The four-track EP spans „Eroded Mind,“ „Breaking Through Jazz,“ „Endless Fight,“ and a Pink Concrete remix of „Endless Fight.“ Across these cuts, Ground16 moves through electro, acid lines, broken drums, soft synth work, and funk-rooted percussion — drawing on house, jazz, funk, Detroit influence, and UK-leaning club pressure. The release adds a structured home within the SEVEN label system for an artist whose catalog has already reached Neo Violence and Sofa Movements, and whose live appearances have included Paloma Bar and the Montreux Jazz Festival.
Alongside the release, Ground16 spoke with Magnetic Magazine about the practical and personal realities of operating as a smaller name in electronic music. His most direct point concerned financial independence: he maintains a day job alongside his music work, a decision he credits with removing the pressure that drives burnout and comparison. Without rent depending on the music, he says, he can focus on whether he is making something he actually likes rather than something built to perform.
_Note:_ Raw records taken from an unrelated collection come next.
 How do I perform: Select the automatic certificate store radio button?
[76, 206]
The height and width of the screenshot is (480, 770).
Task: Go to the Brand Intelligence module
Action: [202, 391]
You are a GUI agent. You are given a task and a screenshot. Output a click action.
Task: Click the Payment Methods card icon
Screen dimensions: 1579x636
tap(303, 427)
On the soft skills behind DJing, Ground16 pointed to relationship-building as the element that caught him most off guard — reaching out to labels, promoters, record shops, and fellow artists without coming across as pushy or transactional. He noted that smaller artists typically handle all of this themselves, social media included, and that patience is essential given how slowly much of the industry moves.
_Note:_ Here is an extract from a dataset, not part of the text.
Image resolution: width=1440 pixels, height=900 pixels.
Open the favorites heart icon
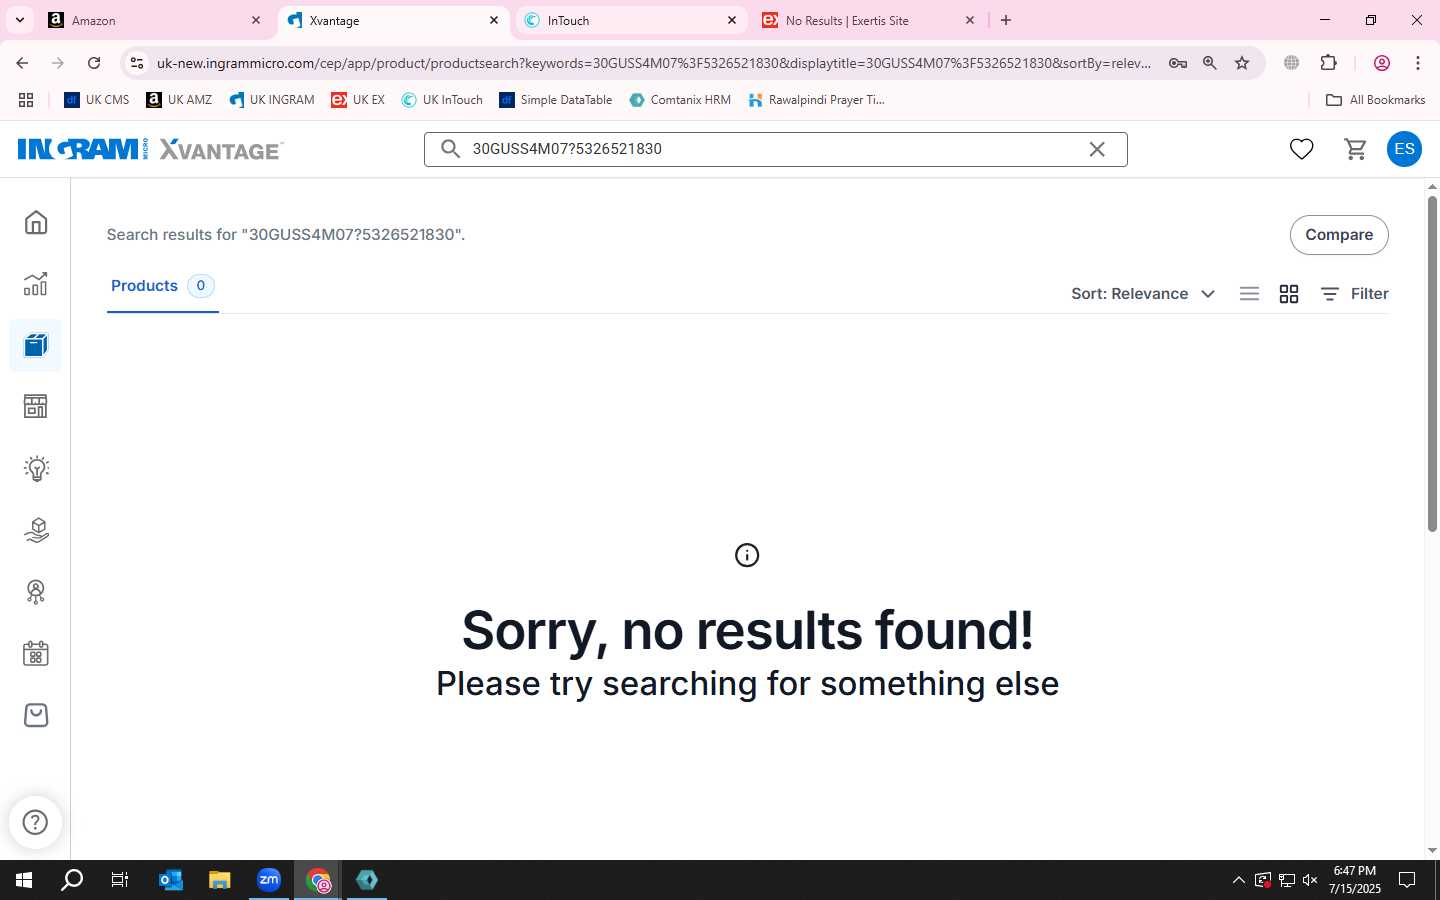1301,149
Asked about staying confident in his taste outside of trends, Ground16 was consistent: financial separation from music allows him to prioritize his own instincts over what is currently popular. He describes his output as eclectic, often carrying a dub feel underneath, and says he has accepted that it will not connect with everyone. Connecting with a few people, he said, is enough.
Ground16 was equally candid about the limits of his experience. When asked about cross-cultural awareness in DJ sets, he acknowledged that he does not play out frequently and has rarely performed abroad, and declined to construct an answer he could not back with real experience. He did note that reading a room — understanding the specific context of a given night rather than running a fixed plan — is a skill he considers fundamental and one he is still developing.
On the evolution of his taste, he described movement in two directions simultaneously: greater selectivity around production quality and mix, and a broader openness across genres including soul, funk, jazz, hip-hop, and rock. The contradiction, he suggested, is simply how taste actually develops over time.